**Selected extract**
○ ○ ○ ○ ○ ○ ○
For pressing the red varieties, Leighton uses a Bucher Vaslin JLB because of its relatively gentle pressure and because he can flush the basket with an inert gas.

White grapes are pressed with a Bucher Vaslin XPlus 80 press that Leighton said has been a major improvement because it helped reduce the phenols and hard tannins in the juice. The winemaker raved about the machine’s sequential press system. Most bladder presses run on a set cycle to hit certain pressure levels at certain times. Bucher offers the option of adding what it calls “organ” programing that employs sensors in the presses’ juice channels.

The machine adjusts press pressure and pressing time based on the flow of juice in the channels and whatever parameters have been input by the operator. Leighton said his old press used to hit 1.6 bar, and the new Bucher, programed just to rate of flow, will produce the same yield of about 145 to 150 gallons per ton at just 0.8 bar. “It’s really, really incredible. When the flow rate drops and it hits max bar, it just shuts off,” he said.

Rather than waiting for the press to finish a complete cycle, the cellar staff know when the press stops; it’s done and ready to be emptied.

White juice is transferred to variable-capacity, stainless steel tanks by Spokane Industries for any adjustments before being transferred to either concrete tanks or barrels for primary fermentation. Once primary is complete, Leighton uses the wine from concrete tanks to top up the barrels and puts the remainder in oak as well.

Nothing gets racked at Jet City. Once wine (both red and white) is in barrels or puncheons, Leighton said it stays there until bottling. Rhône varieties age in puncheons, and some of the cooperages include Ermitage-Berthomieu Tonnellerie, Tonnellerie Allary and Tonnellerie Sirugue. Bordeaux variety wines age in Tonnellerie Sansaud and Tonnellerie Boutes.

The winery has four climate-controlled barrel rooms that can each hold 850 standard-sized barrels. Leighton said each room has a slight slant to the floor, so all wash water flows to a long drain that runs beneath the wall separating the barrel rooms from the rest of the winery. The design replaces any drains in the floor of the barrel room that create an uneven surface, which can be dangerous w hen forklift operators are moving stacks of barrels. “I’m pretty excited about that idea,” he said. “I thought it was quite genius on our part.”
○ ○ ○ ○ ○ ○ ○
[Stored items]
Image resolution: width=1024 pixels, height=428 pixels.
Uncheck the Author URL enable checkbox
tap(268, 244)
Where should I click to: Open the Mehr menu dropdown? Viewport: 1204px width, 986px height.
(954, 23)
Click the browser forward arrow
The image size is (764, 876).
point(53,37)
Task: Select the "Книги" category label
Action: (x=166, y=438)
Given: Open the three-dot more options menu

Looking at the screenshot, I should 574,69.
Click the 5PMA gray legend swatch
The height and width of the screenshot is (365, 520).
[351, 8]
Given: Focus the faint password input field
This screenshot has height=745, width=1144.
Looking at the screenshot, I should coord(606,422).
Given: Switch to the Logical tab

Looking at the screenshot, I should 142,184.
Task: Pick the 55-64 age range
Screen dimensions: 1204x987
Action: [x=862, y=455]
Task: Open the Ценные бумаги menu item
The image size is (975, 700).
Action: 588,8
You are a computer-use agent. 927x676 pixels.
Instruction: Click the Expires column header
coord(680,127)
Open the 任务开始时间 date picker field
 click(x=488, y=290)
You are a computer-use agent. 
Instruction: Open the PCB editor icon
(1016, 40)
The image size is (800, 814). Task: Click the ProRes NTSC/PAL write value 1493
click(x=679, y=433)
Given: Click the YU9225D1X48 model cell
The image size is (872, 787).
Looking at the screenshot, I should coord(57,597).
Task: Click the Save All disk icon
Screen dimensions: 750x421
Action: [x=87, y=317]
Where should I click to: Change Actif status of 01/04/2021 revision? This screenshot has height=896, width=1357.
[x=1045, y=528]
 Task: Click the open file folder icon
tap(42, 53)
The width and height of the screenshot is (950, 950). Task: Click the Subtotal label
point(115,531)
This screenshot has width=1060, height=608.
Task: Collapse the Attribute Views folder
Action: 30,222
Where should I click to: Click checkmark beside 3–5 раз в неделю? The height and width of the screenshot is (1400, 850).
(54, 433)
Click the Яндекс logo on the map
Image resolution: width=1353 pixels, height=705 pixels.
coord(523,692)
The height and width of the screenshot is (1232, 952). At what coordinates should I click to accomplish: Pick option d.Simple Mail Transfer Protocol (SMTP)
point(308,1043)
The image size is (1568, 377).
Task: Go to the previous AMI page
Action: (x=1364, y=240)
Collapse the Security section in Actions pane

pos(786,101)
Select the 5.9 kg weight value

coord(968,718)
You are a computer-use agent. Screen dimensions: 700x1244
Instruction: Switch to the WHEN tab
○ ○ ○ ○ ○ ○ ○
**Prompt 1**
List every cooperage that the Jet City winery passage names as a source of barrels or puncheons.
**Prompt 2**
Reproduce the Jet City winery passage word for word between "White grapes are" and "presses’ juice channels.", inclusive.
**Prompt 3**
Pick up the Jet City winery passage after its final sentence and extend it with further writing.

**Your response 1**
Ermitage-Berthomieu Tonnellerie, Tonnellerie Allary, Tonnellerie Sirugue, Tonnellerie Sansaud, Tonnellerie Boutes

**Your response 2**
White grapes are pressed with a Bucher Vaslin XPlus 80 press that Leighton said has been a major improvement because it helped reduce the phenols and hard tannins in the juice. The winemaker raved about the machine’s sequential press system. Most bladder presses run on a set cycle to hit certain pressure levels at certain times. Bucher offers the option of adding what it calls “organ” programing that employs sensors in the presses’ juice channels.

**Your response 3**
Finished wine is pumped directly from barrels to one of the stainless steel tanks, and from there it is bottled by Signature Mobile Bottlers, which is based in Clackamas, Ore.

The wines for Charles Smith and other brands are packaged in glass from TricorBraun under Stelvin screwcaps or Cork Supply corks with Ramondin capsules. Some of Smith’s success can be attributed to his distinctive black and white labels that use striking images and fonts to stand out on retail shelves. All of the labels have been designed by Rikke Korff, who is from Denmark and is the former design director for Levi Strauss & Co. Korff and Smith have been friends for nearly two decades. Label printing is by Richmark Label Co.

The winery at Jet City is producing around 32,000 cases, which includes K Vintners, Charles Smith Royal City, Sixto and some of the wines for the Wines of Substance program. Leighton also produces wine for his own brand, B. Leighton Wines, at Jet City.

The rest of Smith’s wine is produced at custom-crush wineries in the Washington state cities of Mattawa, Benton City and Quincy. Leighton said the company accounts for nearly all the tank space at each facility, so he has a great deal of control over the winemaking, but it still means he does a tremendous amount of driving around Washington state.

In addition to the latest in winemaking equipment, the winery also has a few features indicative of Smith’s style. An elaborate sound and lighting system can illuminate the cellar with a variety of different color lights and blare music at near-rock concert decibel levels.

While equipped for serious winemaking, the winery is just as well equipped for some serious partying, and that seems rather apt for a facility bearing Smith’s name.